Conservative MPs don’t make the list either (here). It doesn’t include anyone in the government’s advisory bodies like English Heritage or Natural England, and doesn’t include any other environmental or historic environment NGOs either (here). And it doesn’t include the media, who are revelling in rumours derived from various officials who themselves probably haven’t read the final document either.
The government’s strategy in coping with this abhorrent lack of any tangible information seems to be to assure everyone of everything. The exception is George Osborne, whose strategy seems to be to unilaterally declare anything he wants, in the hope that he’s too important not to have the final say on absolutely everything that government does (
http://www.telegraph.co.uk/earth/hands-off-our-land/9151464/Hands-Off-Our-Land-Frustrated-Osborne-vows-to-make-building-on-countryside-easier-as-cracks-show-in-Government.html
).
How can it be that we are all so on the outside of these reforms? How can it be that the vast majority of expertise relating to heritage, the environment, wildlife, planning and development have been shut out so categorically? How can it be that the government can provide assurances on everything, yet prove nothing, in answer to public scrutiny and media pressure? How can it be that rumour has been the primary source of information in this entire debate?

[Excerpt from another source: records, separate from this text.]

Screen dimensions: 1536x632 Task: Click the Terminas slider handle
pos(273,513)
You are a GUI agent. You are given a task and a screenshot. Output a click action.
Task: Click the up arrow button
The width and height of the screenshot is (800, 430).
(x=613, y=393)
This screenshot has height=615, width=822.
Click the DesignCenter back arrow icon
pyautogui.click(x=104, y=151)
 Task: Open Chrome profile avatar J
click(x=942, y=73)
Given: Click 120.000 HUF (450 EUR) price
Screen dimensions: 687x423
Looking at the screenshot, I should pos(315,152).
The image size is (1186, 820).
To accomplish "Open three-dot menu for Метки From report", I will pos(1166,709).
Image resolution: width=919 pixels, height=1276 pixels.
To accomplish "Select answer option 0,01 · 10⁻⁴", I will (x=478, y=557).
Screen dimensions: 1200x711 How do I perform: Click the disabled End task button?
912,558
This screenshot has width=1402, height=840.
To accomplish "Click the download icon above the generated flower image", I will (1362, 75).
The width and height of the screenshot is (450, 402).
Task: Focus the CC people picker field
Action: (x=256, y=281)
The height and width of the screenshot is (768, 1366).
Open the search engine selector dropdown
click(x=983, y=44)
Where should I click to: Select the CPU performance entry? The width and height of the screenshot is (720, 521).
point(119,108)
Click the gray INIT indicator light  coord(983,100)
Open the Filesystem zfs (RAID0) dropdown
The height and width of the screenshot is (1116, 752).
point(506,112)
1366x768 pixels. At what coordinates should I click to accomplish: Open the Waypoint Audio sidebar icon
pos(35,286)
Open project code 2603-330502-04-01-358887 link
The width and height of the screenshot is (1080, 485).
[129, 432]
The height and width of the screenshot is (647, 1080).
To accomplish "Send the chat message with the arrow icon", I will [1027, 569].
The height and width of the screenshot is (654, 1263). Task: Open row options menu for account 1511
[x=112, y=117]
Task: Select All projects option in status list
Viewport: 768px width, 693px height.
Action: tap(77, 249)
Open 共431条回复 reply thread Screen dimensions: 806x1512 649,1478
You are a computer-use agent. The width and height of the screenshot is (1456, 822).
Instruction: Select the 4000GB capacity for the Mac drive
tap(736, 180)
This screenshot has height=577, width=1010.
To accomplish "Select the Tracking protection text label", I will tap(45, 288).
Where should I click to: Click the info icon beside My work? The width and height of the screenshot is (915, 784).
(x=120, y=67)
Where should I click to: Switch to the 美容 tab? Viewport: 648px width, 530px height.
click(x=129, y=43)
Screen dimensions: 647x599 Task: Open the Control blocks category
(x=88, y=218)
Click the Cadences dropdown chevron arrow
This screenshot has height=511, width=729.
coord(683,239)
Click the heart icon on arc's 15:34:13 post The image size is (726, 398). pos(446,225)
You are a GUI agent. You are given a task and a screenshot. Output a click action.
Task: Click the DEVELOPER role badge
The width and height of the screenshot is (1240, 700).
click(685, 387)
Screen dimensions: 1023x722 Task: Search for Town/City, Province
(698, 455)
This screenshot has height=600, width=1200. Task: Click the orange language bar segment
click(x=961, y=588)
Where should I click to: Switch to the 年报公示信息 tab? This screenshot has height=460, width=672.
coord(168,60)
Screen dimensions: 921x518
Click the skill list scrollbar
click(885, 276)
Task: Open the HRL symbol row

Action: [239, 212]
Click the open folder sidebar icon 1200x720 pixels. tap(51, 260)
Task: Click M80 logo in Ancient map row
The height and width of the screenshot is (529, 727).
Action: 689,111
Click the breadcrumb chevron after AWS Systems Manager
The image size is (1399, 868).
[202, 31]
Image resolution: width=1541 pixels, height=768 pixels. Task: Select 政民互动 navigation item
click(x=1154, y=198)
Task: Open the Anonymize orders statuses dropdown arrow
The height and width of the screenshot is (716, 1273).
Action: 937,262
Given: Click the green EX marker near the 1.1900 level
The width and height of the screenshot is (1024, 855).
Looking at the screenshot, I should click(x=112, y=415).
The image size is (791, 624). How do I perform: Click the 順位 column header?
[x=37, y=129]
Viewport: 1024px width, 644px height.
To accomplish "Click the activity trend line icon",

Conclusions? Whatever happens on Wednesday (and I expect a perfect storm) there have been some serious questions raised about the government’s leadership and handling of the policy drafting process that should not be allowed to be forgotten when we finally see what the new planning system looks like.
https://www.facebook.com/groups/35514296018/ and http://www.talkswindon.org/index.php/topic,7722.new.html#new will show you how much Swindon citizens want to keep our green and pleasant land unspoiled- but how the local borough council and the Secretary of State have decided to ignore our wishes and allow developers to build on it despite thousands of peoples’ protests. So much for the localism bill.